» Data for this exercise
--- --- ---
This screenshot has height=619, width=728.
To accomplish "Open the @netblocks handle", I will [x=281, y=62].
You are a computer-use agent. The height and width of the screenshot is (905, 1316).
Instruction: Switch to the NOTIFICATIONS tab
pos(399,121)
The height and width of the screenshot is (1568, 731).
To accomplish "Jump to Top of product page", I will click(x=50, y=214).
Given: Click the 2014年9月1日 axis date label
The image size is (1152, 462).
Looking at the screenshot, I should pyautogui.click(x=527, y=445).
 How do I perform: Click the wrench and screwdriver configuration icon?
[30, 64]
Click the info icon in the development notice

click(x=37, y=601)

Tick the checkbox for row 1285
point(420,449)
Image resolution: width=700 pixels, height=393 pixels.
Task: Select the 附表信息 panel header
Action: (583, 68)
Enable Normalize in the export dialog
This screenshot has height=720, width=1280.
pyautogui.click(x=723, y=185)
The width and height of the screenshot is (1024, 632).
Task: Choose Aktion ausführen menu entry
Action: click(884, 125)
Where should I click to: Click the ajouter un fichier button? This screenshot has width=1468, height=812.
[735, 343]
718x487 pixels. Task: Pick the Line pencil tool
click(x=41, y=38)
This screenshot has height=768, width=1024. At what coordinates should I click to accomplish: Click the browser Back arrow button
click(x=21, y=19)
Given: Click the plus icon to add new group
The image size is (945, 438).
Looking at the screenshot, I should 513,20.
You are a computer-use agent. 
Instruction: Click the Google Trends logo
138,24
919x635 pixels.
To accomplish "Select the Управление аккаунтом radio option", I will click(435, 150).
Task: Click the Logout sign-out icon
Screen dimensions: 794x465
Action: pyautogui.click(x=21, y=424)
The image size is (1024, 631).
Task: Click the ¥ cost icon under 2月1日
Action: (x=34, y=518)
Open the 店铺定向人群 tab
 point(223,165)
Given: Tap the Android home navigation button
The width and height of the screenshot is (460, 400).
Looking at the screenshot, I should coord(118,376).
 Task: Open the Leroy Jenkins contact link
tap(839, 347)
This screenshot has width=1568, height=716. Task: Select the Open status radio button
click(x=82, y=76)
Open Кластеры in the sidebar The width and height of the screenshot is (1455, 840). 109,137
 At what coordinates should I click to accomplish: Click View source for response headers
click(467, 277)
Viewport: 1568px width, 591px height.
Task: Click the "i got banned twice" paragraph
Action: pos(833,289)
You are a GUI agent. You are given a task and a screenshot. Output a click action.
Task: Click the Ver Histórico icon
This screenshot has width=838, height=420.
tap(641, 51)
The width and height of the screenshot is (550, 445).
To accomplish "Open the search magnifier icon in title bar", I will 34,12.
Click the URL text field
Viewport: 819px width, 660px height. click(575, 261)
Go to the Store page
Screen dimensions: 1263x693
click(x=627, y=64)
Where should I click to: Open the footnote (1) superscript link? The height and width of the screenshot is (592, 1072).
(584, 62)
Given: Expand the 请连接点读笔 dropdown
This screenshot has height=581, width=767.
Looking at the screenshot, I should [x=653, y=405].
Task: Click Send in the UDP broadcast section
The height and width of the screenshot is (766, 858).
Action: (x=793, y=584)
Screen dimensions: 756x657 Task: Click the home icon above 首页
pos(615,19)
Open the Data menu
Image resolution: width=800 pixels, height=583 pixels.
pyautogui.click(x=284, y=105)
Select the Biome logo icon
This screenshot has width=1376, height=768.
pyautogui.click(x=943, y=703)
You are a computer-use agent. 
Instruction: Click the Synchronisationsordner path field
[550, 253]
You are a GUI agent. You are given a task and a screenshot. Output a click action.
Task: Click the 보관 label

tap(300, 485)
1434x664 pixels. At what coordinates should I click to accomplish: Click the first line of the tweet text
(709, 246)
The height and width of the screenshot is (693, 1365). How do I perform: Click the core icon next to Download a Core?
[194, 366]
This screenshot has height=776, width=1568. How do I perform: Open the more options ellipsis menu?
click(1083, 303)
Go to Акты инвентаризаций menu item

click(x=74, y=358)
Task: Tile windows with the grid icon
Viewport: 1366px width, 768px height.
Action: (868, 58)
--- --- ---
» Problem details
Where a line above holds the string "page", show that line.

» Completed exercise
To accomplish "Jump to Top of product page", I will click(x=50, y=214).
Go to the Store page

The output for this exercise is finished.